Researchers Ozkan Eren and Naci Mocan looked at the Las Vegas point spreads on the Tigers’ football games. When LSU lost after the oddsmakers favored the team to win, Eren and Mocan examined sentences doled out to juvenile offenders the following week. The length of the sentences increased by an average of 35 days, or about 7%. Most of the increased sentences came from judges who attended Louisiana State as undergraduates; the average increase handed down in their courts was 74 days. The difference was even greater, 86 days, if LSU was ranked in the top 10 at the time of its loss.
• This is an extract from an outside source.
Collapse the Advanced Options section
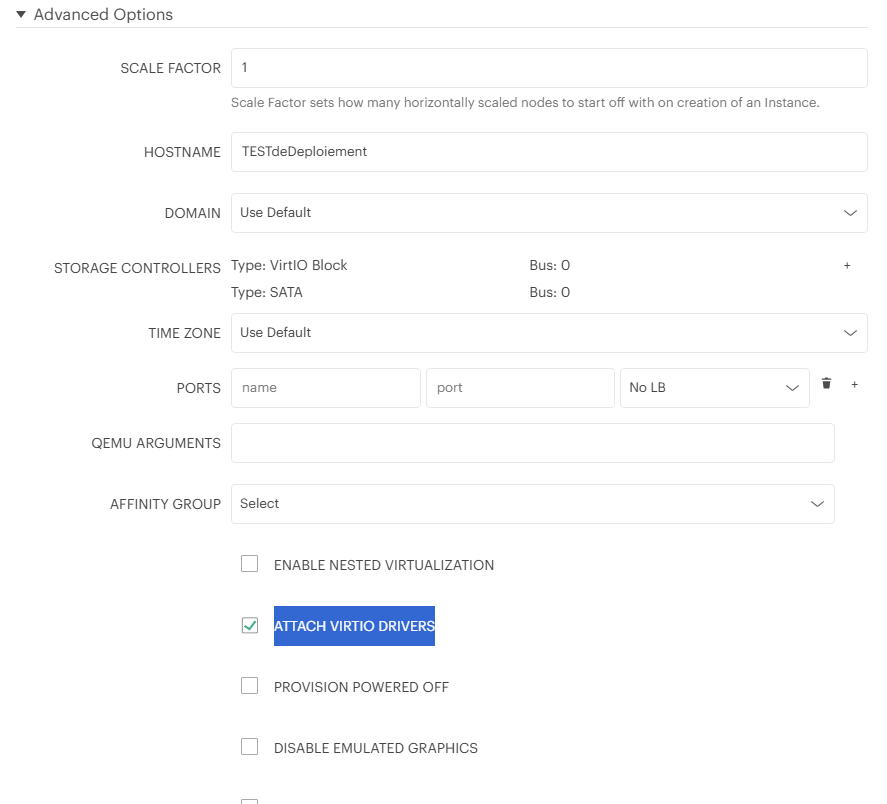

“We calculate that each upset loss of the LSU football team generates excess punishments of juvenile defenders in Louisiana by a total of more than 1,332 days, including time in custody and probation,” Eren and Mocan wrote. “Importantly, 159 extra days of jail time has been assigned to juveniles convicted of a felony due to an upset loss in a football game.”
Not surprisingly, African-American defendants bear the brunt of the judges’ unhappiness about the Tigers’ fortunes. “It appears that an upset LSU football game loss increases the disposition length (sentence severity) of black defendants more severely in comparison to white defendants. Thus, the burden of the emotional trauma generated by the upset loss seems to fall on black defendants,” the study concluded. African-American defendants’ sentences after an upset were 46 days longer on average, while the increase among white defendants was eight days. The researchers found no differences in average sentence length between black and white defendants when LSU hadn’t suffered an upset.
-Steve Straehley
To Learn More:
Emotional Judges and Unlucky Juveniles (by Ozkan Eren and Naci Mocan, National Bureau of Economic Research) (pdf)
Florida State Football: 10-2; Florida State Rape Reporting: 14-99 (by Noel Brinkerhoff, AllGov)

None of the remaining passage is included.